▸ **SUPPLIED RECORDS**:
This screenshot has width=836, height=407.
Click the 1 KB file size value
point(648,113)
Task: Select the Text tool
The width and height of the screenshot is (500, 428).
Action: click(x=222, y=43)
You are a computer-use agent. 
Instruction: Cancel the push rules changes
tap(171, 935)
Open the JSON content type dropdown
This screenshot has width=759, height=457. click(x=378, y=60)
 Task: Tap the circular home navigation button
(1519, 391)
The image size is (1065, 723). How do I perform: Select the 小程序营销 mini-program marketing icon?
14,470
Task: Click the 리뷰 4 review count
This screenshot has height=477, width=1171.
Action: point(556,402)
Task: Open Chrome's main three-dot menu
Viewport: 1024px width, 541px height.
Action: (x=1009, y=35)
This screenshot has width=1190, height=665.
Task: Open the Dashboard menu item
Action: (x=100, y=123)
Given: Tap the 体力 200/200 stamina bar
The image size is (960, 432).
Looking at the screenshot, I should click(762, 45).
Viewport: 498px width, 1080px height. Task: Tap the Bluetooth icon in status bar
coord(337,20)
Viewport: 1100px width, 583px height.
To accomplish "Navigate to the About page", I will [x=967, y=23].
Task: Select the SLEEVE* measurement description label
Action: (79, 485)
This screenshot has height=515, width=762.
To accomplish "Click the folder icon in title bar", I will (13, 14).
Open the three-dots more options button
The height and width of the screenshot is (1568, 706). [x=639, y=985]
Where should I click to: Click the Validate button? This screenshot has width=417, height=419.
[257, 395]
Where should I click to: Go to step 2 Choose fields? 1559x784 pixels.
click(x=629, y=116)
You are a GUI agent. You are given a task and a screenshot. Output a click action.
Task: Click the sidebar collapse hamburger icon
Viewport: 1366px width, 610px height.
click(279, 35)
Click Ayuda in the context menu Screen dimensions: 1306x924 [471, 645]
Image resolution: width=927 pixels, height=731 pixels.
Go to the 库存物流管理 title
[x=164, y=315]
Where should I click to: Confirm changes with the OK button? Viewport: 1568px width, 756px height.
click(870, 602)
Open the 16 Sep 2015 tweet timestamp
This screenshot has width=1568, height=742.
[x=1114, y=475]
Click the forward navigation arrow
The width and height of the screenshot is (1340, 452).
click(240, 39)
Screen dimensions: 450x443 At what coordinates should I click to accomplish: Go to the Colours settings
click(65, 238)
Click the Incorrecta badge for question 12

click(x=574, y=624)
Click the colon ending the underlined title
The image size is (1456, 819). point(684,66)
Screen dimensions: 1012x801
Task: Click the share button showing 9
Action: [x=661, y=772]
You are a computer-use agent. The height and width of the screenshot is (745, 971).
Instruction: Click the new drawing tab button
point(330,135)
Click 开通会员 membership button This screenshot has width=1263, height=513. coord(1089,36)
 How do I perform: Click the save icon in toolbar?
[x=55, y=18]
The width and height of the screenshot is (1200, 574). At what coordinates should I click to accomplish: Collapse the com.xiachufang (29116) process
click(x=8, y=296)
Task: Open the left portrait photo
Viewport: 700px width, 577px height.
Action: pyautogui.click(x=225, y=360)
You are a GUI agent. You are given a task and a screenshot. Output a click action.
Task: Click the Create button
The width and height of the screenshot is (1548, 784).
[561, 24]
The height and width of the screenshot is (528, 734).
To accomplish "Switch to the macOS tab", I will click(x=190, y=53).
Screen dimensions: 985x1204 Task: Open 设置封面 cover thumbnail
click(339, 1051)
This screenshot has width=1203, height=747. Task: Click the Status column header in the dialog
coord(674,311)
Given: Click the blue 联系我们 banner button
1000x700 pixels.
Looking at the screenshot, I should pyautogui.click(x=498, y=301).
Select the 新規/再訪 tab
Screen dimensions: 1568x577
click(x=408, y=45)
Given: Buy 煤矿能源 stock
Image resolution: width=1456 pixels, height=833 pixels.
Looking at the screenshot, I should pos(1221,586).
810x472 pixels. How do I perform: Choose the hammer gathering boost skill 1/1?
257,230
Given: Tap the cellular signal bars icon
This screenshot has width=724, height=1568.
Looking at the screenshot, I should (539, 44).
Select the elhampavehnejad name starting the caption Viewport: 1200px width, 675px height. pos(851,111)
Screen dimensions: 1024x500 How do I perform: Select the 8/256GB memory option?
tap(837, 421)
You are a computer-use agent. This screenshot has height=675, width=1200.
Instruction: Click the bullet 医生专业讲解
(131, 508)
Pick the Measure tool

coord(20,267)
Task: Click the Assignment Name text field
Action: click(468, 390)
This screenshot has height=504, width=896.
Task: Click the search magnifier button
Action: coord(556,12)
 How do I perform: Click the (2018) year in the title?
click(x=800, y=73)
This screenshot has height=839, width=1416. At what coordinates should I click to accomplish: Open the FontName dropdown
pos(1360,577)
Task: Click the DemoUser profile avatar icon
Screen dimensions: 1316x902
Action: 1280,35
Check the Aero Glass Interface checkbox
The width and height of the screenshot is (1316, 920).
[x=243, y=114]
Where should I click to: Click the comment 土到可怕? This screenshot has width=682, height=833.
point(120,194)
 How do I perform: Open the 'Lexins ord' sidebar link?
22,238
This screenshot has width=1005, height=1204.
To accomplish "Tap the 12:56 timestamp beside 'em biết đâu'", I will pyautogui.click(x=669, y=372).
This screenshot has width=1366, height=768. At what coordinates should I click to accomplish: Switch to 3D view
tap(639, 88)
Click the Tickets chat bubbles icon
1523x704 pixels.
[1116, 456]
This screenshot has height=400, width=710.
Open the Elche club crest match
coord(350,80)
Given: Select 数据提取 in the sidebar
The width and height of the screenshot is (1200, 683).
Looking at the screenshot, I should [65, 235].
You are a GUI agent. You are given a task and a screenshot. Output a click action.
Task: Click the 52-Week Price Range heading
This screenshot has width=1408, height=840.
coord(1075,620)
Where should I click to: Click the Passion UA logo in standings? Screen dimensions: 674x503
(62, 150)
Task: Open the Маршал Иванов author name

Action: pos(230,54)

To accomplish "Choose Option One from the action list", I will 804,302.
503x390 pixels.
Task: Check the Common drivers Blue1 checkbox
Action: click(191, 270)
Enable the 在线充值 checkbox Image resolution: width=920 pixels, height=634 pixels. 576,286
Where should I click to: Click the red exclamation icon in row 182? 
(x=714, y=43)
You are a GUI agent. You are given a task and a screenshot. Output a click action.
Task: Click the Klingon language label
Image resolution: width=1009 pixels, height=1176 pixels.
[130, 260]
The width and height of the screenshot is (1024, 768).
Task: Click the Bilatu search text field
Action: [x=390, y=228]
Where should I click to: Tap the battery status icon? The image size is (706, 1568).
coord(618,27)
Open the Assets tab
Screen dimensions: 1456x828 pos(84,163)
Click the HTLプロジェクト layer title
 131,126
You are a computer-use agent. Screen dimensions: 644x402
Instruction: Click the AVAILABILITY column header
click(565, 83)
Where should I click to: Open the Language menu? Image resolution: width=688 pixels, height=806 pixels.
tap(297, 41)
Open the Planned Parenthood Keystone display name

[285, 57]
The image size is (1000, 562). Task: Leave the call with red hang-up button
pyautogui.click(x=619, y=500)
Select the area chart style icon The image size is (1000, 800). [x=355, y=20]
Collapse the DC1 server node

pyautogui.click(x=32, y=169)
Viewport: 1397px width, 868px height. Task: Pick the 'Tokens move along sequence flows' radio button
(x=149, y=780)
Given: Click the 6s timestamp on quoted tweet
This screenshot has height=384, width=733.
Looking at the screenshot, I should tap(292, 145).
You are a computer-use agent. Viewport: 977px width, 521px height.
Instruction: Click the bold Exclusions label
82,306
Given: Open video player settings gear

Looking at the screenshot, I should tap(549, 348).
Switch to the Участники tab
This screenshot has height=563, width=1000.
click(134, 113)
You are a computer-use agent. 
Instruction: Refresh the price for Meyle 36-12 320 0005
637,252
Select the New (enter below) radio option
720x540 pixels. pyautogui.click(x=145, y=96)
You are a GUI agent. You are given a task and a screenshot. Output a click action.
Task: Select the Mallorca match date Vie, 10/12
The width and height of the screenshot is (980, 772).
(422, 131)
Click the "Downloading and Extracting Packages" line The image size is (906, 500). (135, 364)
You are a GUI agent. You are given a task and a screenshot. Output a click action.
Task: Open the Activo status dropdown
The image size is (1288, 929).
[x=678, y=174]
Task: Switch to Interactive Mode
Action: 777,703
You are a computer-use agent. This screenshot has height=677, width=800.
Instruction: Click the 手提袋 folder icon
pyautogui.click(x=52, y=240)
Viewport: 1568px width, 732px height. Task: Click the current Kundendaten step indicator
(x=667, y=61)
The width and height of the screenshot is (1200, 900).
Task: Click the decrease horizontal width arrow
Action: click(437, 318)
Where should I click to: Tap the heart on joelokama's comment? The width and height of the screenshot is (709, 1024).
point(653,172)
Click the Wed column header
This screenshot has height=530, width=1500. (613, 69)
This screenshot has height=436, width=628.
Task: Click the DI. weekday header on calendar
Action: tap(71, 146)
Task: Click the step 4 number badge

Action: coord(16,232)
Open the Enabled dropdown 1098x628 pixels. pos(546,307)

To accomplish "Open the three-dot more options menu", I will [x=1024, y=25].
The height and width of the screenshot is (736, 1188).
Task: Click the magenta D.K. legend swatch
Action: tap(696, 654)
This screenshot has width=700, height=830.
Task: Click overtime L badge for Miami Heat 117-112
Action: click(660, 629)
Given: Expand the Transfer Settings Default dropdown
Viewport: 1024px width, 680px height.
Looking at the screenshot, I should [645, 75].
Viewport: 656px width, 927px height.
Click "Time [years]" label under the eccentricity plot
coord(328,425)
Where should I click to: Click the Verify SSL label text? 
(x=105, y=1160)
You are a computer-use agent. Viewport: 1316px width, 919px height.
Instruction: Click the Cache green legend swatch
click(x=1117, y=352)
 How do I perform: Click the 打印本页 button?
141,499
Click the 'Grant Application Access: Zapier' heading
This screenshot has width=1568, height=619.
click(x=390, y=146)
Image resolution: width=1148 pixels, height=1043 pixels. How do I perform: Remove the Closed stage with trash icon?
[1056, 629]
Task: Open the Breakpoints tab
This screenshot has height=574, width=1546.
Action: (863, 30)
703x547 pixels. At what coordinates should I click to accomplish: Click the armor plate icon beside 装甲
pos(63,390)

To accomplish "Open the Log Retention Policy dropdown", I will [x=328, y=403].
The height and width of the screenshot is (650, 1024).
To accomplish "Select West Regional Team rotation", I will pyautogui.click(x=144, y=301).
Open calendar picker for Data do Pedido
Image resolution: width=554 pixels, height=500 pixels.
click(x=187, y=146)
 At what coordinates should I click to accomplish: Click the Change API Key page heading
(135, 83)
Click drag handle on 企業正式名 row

▸ **ASSIGNMENT**: In the listing above, find the line with "This screenshot has height=574, width=1546." and the line with "The height and width of the screenshot is (650, 1024).", then reproduce both and every line between them exactly.

▸ **RESPONSE TO THE EXERCISE**:
This screenshot has height=574, width=1546.
Action: (863, 30)
703x547 pixels. At what coordinates should I click to accomplish: Click the armor plate icon beside 装甲
pos(63,390)

To accomplish "Open the Log Retention Policy dropdown", I will [x=328, y=403].
The height and width of the screenshot is (650, 1024).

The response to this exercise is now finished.